The state’s school performance grades are measured by a complex formula that takes into account a school’s proficiency on tests and whether or not they met expected growth from the previous year. In recent years, the formula has counted proficiency for 80 percent of the grade and growth for 20 percent, which Bowling said isn’t exactly reflective of the process.

“There are some kids that are lower than others academically that may not get to proficiency in a specific year, but they grow,” he said. “I’ve love for the state to more recognize growth than they currently do.”

He may soon be getting his wish. On April 26, the N.C. House Education Appropriations Committee released its budget proposal for the 2019-2020 and 2020-2021 years, including several special provisions.

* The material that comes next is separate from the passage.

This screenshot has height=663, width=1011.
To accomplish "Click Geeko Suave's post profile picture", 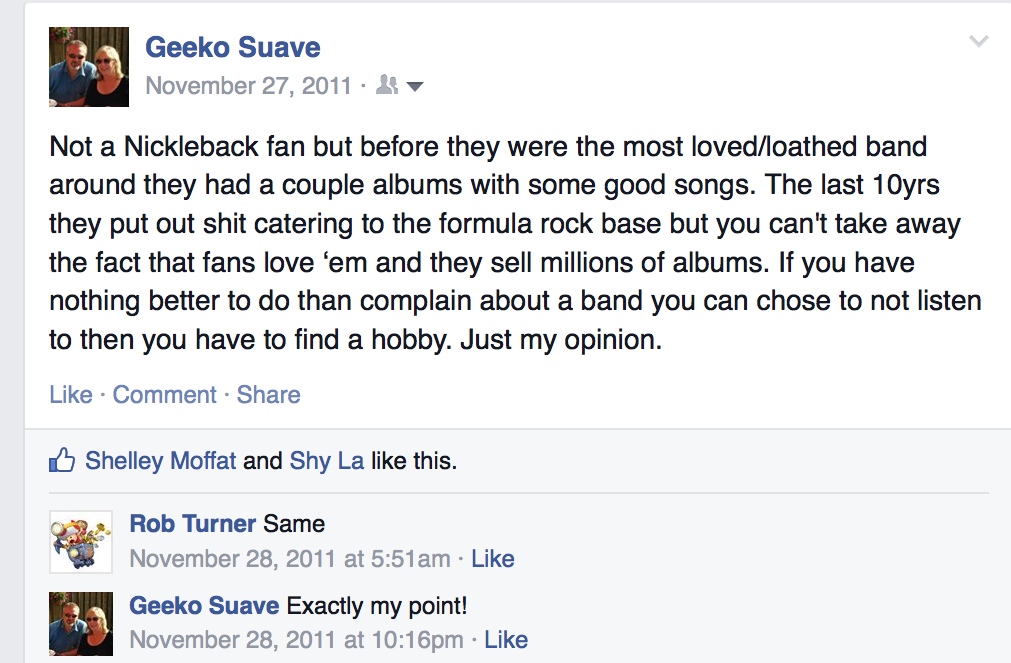I will 89,67.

One of those provisions alters the evaluation of proficiency and growth to a 51-49 split, respectively.

The state is also considering changes to the number of tests. State Superintendent of Public Instruction Mark Johnson said in January he was instituting some shifts in the number of testing, the number of questions on tests and changing policies around technology.

“New, personalized learning technology allows teachers to get the information they need about students’ progress without high-stakes testing,” Johnson said in a press release. “We will be working with local superintendents and state leaders to reform the system of over-testing. That way, we can give the teachers the time to do what they entered the profession to do: teach.”

Chicchi, Savage and Bowling each said their schools focus more on growth than passing tests, while both are important.

“We all have a little bit of testing pressure, but at the same time, if you let it overwhelm you, you’re not going to do your best,” Bowling said. “The kids aren’t going to do their best if they get too anxious about it. You’ve got to just trust the processes that you’ve taught them through the course of the year. How they’ve been doing all year should match up at the end of the year.”

Chicchi said she hopes Virginia Cross students, teachers and staff don’t get bogged down by the grade they receive.

“I think we’re concentrating on just the good instruction that we do every day and what we do for kids every day,” she said, “and try not to focus so much on the test because we know the good stuff we do every day will translate to good things on the test.”

Savage said that, it might be cliche, but it’s all about helping the kids.

“It can be stressful, but we focus on what we can focus on,” he said. “Growth is what we’re after and hard work is what we’re after. What happens after that, we’ve done what we can and we’ll deal with the good, or if there’s areas for growth, which there always are, we’ll work on that during the summer and come back stronger.”